What came out at the hearings investigating Kathryn Johnston's death was even more disturbing.
In one eye-popping exchange, two congressmen—one Democrat and one Republican—confronted Wayne Murphy, the assistant director of the FBI Directorate of Intelligence about the way the FBI uses drug informants. Rep. Dan Lundgren, R-Calif., and Rep. William Delahunt, D-Mass., told Murphy they were troubled by reports that the FBI had looked the other way while some of its drug informants participated in violent crimes, and that the agency then failed to notify local authorities, leaving many of those crimes unsolved.
Lundgren and Delahunt said they were also troubled by reports that in order to protect the identity of its informants, the FBI had withheld exculpatory evidence from criminal trials, resulting in innocent people going to prison.
This is worth repeating. The FBI has determined that in some cases, it's better to let innocent people be assaulted, murdered, or wrongly sent to prison than to halt a drug investigation involving one of its confidential informants.
Could Murphy assure the U.S. Congress, Delahunt and Lundgren asked, that the FBI has since instituted policies to ensure that kind of thing never happens again?
Murphy hemmed and hawed, but ultimately said that he could not make any such assurance. That in itself should have been huge news.
Shortly after the Johnston hearings concluded, another informant scandal emerged.
Jarrell Bray, a longtime informant for the Drug Enforcement Administration's Cleveland field office, admitted that with the cooperation of DEA agent Lee Lucas, he had repeatedly lied in court to secure the convictions of innocent people. Bray said he and Lucas fabricated evidence, falsely accused people who had done nothing wrong, then concocted bogus testimony to secure their convictions.
Bray's admission could result in dozens of overturned convictions.
There's nothing new about any of this. The problems with the use and abuse of drug informants have been known for years. Policymakers have just decided it's more important to keep up a brave front in the drug war than admit to the shortcomings. Bogus testimony from drug informants has led to wrongful arrest and/or incarceration of innocent people in Dallas, Texas; Hearne, Texas; St.

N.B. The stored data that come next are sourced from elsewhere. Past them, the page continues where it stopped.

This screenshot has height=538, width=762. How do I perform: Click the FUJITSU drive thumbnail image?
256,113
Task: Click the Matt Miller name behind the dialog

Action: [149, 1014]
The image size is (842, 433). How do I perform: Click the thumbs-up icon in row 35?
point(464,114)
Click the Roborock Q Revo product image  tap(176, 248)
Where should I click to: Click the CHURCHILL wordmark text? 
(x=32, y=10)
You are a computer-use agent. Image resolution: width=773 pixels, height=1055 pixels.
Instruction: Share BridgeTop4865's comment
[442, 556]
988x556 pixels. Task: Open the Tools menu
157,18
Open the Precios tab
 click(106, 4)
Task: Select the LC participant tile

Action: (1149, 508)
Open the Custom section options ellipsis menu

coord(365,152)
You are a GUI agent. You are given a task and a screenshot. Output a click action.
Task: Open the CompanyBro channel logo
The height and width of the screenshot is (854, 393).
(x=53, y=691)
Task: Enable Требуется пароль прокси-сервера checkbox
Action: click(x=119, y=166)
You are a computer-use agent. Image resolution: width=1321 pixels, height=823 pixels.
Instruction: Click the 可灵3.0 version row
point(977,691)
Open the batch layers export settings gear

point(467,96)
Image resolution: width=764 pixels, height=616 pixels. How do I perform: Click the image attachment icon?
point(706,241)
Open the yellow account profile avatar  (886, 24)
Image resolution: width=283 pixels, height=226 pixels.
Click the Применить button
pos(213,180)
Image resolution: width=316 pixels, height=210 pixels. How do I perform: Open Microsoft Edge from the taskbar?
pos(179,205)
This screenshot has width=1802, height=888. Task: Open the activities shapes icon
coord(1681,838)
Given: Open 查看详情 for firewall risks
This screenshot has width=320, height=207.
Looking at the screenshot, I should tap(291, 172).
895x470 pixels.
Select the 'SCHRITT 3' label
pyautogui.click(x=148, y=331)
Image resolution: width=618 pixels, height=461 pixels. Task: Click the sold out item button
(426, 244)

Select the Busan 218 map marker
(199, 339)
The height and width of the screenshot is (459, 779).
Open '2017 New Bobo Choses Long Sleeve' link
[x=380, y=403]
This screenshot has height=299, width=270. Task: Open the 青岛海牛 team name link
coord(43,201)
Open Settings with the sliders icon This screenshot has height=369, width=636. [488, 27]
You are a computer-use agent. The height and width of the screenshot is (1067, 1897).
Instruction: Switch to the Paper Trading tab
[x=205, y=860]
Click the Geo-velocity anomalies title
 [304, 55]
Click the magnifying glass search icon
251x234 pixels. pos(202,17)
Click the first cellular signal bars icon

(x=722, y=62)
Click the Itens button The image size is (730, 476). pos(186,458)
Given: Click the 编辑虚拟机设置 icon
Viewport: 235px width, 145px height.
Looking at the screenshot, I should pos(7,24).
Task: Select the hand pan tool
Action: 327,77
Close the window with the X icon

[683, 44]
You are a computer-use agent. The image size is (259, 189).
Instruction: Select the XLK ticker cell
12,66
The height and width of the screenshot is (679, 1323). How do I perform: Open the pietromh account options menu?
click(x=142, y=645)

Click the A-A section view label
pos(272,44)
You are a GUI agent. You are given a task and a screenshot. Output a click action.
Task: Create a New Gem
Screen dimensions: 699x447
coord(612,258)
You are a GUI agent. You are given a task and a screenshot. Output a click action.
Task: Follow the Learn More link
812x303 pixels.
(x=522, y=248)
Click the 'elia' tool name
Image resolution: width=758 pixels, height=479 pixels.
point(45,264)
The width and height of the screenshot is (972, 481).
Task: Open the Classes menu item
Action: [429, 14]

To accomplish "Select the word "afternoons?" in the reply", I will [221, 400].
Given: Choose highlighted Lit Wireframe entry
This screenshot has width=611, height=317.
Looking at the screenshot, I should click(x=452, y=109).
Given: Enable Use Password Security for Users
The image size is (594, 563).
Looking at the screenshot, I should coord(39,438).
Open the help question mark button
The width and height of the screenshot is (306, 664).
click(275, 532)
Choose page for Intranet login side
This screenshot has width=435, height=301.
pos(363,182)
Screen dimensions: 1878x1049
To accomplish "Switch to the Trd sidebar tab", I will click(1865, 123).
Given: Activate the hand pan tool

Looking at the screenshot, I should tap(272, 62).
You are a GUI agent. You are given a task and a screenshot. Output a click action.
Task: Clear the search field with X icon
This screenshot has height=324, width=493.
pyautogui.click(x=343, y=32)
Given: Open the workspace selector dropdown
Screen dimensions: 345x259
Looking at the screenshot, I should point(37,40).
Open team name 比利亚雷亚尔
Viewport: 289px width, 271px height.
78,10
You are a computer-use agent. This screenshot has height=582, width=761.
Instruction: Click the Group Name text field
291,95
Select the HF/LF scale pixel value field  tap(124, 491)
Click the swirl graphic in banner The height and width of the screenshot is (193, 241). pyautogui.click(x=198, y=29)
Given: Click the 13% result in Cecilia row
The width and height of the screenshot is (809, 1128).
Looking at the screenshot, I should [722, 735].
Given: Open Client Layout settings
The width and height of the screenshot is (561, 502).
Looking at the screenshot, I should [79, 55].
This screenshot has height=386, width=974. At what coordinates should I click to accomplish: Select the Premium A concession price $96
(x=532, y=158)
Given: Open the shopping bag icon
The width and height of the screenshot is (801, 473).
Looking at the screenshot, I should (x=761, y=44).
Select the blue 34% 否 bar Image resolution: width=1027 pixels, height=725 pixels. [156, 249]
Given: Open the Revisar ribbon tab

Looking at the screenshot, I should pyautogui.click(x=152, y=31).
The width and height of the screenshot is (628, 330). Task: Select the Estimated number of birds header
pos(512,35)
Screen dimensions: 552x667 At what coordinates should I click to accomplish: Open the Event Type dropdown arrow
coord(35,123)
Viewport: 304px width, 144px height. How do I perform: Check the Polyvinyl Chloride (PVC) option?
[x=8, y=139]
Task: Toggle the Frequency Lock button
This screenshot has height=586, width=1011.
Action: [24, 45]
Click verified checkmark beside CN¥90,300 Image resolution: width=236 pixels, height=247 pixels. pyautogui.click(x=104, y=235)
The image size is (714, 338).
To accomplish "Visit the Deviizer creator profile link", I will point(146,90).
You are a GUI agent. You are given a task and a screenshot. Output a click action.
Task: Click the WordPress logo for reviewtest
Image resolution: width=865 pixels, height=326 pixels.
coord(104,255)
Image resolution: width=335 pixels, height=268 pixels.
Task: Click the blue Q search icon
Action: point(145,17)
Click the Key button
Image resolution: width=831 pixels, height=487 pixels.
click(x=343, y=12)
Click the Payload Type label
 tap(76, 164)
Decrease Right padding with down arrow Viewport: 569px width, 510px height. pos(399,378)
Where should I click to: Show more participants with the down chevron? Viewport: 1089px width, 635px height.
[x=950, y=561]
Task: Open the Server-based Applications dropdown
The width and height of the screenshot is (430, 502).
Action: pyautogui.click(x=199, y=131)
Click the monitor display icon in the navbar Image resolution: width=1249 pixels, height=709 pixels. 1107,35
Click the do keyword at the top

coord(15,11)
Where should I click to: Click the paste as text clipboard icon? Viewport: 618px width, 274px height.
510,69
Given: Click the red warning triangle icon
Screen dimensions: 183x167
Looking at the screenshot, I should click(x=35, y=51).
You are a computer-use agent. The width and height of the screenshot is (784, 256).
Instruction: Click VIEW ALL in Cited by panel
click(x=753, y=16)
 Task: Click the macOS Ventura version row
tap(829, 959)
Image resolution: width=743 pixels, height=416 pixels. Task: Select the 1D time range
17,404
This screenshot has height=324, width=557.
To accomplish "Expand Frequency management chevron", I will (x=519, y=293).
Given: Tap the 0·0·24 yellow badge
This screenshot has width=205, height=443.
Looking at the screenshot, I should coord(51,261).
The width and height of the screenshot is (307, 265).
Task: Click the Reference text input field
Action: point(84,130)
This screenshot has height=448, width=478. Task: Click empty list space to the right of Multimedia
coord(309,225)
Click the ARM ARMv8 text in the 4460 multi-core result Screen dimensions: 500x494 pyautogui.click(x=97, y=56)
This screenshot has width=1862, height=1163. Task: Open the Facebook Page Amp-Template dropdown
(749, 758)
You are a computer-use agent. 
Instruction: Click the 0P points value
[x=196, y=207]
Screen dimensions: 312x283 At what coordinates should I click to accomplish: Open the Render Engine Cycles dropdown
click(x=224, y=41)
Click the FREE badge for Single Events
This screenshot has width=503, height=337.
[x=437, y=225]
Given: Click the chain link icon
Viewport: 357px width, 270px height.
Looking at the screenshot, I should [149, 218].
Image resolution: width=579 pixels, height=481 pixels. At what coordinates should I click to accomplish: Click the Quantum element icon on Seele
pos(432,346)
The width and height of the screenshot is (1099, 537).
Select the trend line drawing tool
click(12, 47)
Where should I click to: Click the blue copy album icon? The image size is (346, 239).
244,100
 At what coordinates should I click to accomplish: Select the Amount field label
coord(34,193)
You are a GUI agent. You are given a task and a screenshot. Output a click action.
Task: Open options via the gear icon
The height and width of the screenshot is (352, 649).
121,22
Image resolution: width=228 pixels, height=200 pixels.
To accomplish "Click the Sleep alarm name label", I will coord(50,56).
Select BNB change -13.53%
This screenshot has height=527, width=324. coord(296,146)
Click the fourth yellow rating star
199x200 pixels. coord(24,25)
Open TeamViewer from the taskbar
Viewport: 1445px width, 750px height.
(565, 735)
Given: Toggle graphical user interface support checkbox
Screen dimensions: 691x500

Louis, Missouri; and Church Point, La.; to list just a handful of the more egregious examples.
In fact, more than 12 years ago, the National Law Journal ran a three-part series on the issue of drug informants. The magazine reviewed more than a thousand search warrants in four cities. It found widespread abuse with respect to the use of informants, and issued an urgent warning that "there is little or no oversight of the informant system," and that as a result, "the nation's system of justice is in danger."
Not much has changed.
The article was spurred by the case of Donald Carlson, a San Diego businessman who was nearly killed in 1992 after an informant's faulty tip led police to raid his home. Like Kathryn Johnston, Carlson thought the police were criminal intruders, and fired at them in defense of his home as they broke down his door. He was shot several times in the back, and spent six weeks in intensive care.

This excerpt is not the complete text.